4. Obwohl das FG die Steuerpflicht hinsichtlich der Inlandsflüge somit im Ergebnis zu Recht bejaht hat, ist die Sache gleichwohl nicht spruchreif. Der Senat kann nach den vom FG getroffenen Feststellungen nicht entscheiden, ob entsprechend dem FG-Urteil auch eine Steuerpflicht hinsichtlich der Auslandsflüge besteht.

36

a) Entgegen dem Urteil des FG hat die Klägerin unabhängig von der vereinbarten Beförderungsleistung bei Flugteilnahme keine gesonderte Reservierungsleistung erbracht, die nach § 3a Abs. 1 UStG an ihrem Unternehmensort zu besteuern ist. Die bloße Bereitschaft zur Leistungserbringung ist entgegen der Rechtsauffassung des FG nicht wegen der später unterbliebenen Inanspruchnahme des Fluges eine eigenständige Leistung. Denn die vom FG als steuerbare Leistung beurteilte "Leistungsbereitschaft" ergibt sich bereits aus dem gegenseitigen Beförderungsvertrag zwischen der Klägerin und dem Fluggast, der die Verpflichtung und Bereitschaft zur Beförderung durch die Klägerin beinhaltet (vgl. EuGH-Urteil Sociéte thermale d'Eugénie-les-Bains in Slg. 2007, I-6415, BFH/NV Beilage 2007, 424 Leitsatz 2). Etwas anderes lässt sich entgegen der Auffassung des FG auch nicht daraus ableiten, dass wegen der Sonderkonditionen ein ermäßigter Flugpreis vereinbart ist, denn das ändert nichts daran, dass Vertragsinhalt die vereinbarte Beförderung ist und sich die "Leistungsbereitschaft" unmittelbar aus dem Beförderungsvertrag ergibt.

37

b) Anhand der vom FG getroffenen Feststellungen kann der Senat nicht entscheiden, ob im Streitfall zugunsten der Klägerin ein Besteuerungsverzicht auf der Grundlage von § 26 Abs. 3 UStG besteht. Feststellungen hierzu sind nachzuholen.

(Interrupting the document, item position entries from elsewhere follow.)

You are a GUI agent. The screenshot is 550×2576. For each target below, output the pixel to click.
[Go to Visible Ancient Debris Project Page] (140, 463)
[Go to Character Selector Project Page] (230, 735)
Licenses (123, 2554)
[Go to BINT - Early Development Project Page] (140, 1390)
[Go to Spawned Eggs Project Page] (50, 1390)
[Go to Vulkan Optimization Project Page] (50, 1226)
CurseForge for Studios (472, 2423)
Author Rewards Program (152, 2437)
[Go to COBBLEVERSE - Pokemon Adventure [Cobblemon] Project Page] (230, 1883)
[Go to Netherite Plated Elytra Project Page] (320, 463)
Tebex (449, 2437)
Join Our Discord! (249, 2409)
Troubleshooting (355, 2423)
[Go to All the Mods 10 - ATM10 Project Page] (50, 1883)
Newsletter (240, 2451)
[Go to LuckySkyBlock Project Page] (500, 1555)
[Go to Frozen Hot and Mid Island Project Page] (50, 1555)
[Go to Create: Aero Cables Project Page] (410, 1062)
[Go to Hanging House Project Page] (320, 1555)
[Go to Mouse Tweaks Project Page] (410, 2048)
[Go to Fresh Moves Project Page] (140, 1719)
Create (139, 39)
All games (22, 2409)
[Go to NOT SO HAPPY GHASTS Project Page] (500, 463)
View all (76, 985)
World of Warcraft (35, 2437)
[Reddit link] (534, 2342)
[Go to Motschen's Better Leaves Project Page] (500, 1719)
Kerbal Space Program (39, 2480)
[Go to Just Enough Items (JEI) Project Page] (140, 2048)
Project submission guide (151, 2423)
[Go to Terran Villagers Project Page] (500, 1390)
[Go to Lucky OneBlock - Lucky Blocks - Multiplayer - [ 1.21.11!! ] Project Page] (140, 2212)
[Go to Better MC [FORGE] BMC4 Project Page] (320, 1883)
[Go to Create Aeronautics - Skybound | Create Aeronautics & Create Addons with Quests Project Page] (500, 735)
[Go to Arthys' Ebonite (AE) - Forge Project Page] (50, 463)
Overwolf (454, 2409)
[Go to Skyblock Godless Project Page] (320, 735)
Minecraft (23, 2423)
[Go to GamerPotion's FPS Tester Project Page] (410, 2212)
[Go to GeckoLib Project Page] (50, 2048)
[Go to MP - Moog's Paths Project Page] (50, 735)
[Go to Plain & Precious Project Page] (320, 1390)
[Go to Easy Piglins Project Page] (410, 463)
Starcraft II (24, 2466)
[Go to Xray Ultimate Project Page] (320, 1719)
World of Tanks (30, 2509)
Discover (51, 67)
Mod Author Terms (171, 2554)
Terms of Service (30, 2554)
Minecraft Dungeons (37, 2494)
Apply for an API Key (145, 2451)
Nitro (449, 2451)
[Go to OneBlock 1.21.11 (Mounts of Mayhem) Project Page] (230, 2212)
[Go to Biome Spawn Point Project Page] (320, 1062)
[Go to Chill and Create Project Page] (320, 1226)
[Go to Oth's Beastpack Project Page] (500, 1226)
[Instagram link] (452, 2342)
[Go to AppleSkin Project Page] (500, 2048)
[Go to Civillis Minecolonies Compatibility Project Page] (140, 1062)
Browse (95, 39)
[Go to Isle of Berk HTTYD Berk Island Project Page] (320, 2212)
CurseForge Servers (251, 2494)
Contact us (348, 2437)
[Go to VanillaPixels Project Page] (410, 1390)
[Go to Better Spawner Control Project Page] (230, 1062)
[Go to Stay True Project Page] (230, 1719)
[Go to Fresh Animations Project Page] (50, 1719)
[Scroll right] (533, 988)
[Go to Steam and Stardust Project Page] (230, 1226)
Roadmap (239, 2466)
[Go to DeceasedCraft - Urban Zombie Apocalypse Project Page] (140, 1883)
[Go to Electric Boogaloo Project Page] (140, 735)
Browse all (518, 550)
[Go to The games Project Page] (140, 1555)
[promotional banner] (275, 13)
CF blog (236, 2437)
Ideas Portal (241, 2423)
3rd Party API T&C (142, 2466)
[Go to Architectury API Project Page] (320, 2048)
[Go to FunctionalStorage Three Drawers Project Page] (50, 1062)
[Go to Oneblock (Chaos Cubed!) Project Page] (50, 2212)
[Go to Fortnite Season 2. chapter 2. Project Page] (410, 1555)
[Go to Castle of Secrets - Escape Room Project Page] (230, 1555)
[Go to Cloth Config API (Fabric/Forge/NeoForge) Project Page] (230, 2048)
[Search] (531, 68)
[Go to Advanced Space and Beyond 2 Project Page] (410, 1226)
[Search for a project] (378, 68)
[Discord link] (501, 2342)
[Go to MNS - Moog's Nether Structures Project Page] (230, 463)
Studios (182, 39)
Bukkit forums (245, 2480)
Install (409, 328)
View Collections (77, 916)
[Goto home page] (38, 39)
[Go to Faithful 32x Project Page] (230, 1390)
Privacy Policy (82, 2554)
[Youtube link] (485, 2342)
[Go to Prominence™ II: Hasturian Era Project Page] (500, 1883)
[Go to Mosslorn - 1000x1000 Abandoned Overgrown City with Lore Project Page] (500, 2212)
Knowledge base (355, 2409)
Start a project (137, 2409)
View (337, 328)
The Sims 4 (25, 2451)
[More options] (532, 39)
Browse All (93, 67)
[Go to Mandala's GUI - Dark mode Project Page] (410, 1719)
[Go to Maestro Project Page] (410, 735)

Insoweit wird auch zu berücksichtigen sein, dass es auf den Besteuerungsverzicht nicht ankommt, wenn die Klägerin für die Auslandsflüge Rechnungen mit Steuerausweis erteilt haben sollte.

38

aa) Nach § 26 Abs. 3 UStG kann das "Bundesministerium der Finanzen unbeschadet der Vorschriften der §§ 163 und 227 der Abgabenordnung anordnen, dass die Steuer für grenzüberschreitende Beförderungen von Personen im Luftverkehr niedriger festgesetzt oder ganz oder zum Teil erlassen wird, soweit der Unternehmer keine Rechnungen mit gesondertem Ausweis der Steuer (§ 14 Abs. 1) erteilt hat". Nach Abschn. 281 Nr. 1 der Umsatzsteuer-Richtlinien (UStR) "kann die Umsatzsteuer für grenzüberschreitende Beförderungen im Luftverkehr niedriger festgesetzt oder erlassen werden".

39

bb) Liegt für die von der Klägerin erbrachten grenzüberschreitenden Beförderungsleistungen ein Besteuerungsverzicht auf der Grundlage von § 26 Abs. 3 UStG vor, erstreckt sich dieser auch auf die Steuer, die aufgrund der Entgeltvereinnahmung vor Leistungserbringung entsteht (ebenso zur Anwendung von Steuerbefreiungen auf Anzahlungen Abschn. 181 Abs. 4 UStR 1996/2000/ 2004).

40

5. Die Verfahrensrügen waren aufgrund der sich aus der Entgeltvereinnahmung ergebenden Steuerpflicht nicht entscheidungserheblich (§ 126 Abs. 4 FGO), so dass über sie nicht zu entscheiden war.